● PROBLEM DETAILS:
In the transcript below, shorten the paragraph that begins "... and here's what I get" while keeping its main facts.

● PASSAGE:
---+---

> CREATE INDEX index_imports_on_make_id ON cars.imports USING btree (make_id);
> CREATE INDEX index_imports_on_model_id ON cars.imports USING btree (model_id);
> insert into cars.imports (created_at, updated_at) select now(), now() from (select generate_series(1, 100000)) x;
> vacuum freeze analyze;
> \timing on
> update cars.imports set make_id = 0;
> vacuum analyze;
> update cars.imports set make_id = 0;
>
> ... and here's what I get when I run it on my desktop computer with
> ordinary disk drives and a completely default configuration:
>
> test=# create extension if not exists hstore;
> CREATE EXTENSION
> Time: 48.032 ms
> test=# create schema cars;
> CREATE SCHEMA
> Time: 8.150 ms
> test=# drop table if exists cars.imports;
> NOTICE:  table "imports" does not exist, skipping
> DROP TABLE
> Time: 0.205 ms
> test=# CREATE TABLE cars.imports
> test-# (
> test(# id serial NOT NULL,
> test(# target_id integer,
> test(# batch_id integer,
> test(# make_id integer,
> test(# model_id integer,
> test(# date timestamp without time zone,
> test(# division_id integer,
> test(# dealer_id integer,
> test(# data hstore,
> test(# created_at timestamp without time zone NOT NULL,
> test(# updated_at timestamp without time zone NOT NULL,
> test(# CONSTRAINT imports_pkey PRIMARY KEY (id)
> test(# );
> NOTICE:  CREATE TABLE will create implicit sequence "imports_id_seq" for serial column "imports.id"
> NOTICE:  CREATE TABLE / PRIMARY KEY will create implicit index "imports_pkey" for table "imports"

---+---

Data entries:
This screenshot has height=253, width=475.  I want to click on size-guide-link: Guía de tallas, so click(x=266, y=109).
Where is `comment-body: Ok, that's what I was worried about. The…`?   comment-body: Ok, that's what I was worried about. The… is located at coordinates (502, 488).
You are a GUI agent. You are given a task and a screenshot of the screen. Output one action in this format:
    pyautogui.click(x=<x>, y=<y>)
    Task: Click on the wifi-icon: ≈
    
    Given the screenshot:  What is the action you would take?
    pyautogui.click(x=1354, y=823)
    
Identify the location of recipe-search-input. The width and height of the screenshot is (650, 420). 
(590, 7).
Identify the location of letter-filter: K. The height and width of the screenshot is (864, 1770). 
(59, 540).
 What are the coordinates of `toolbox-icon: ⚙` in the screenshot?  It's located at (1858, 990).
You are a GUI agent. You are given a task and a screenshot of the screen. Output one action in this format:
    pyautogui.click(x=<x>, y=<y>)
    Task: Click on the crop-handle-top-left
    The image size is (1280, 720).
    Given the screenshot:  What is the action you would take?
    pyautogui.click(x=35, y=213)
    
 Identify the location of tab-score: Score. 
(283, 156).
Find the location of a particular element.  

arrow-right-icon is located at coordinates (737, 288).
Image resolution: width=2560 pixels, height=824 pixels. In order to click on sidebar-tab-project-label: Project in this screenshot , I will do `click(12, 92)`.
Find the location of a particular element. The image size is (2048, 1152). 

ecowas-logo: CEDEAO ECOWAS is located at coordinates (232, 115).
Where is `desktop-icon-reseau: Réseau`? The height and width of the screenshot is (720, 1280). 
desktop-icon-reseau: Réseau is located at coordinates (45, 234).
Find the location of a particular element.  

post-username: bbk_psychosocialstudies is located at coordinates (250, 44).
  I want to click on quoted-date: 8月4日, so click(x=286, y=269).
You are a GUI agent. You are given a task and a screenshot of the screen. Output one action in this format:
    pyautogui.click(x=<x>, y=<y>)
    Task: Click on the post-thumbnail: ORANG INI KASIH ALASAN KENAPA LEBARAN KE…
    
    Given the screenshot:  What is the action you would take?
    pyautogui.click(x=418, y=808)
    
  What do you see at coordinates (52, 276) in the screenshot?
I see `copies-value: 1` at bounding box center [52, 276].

---+---

● RESPONSE:
These are the results from running it on a desktop computer with ordinary disk drives and a fully default configuration.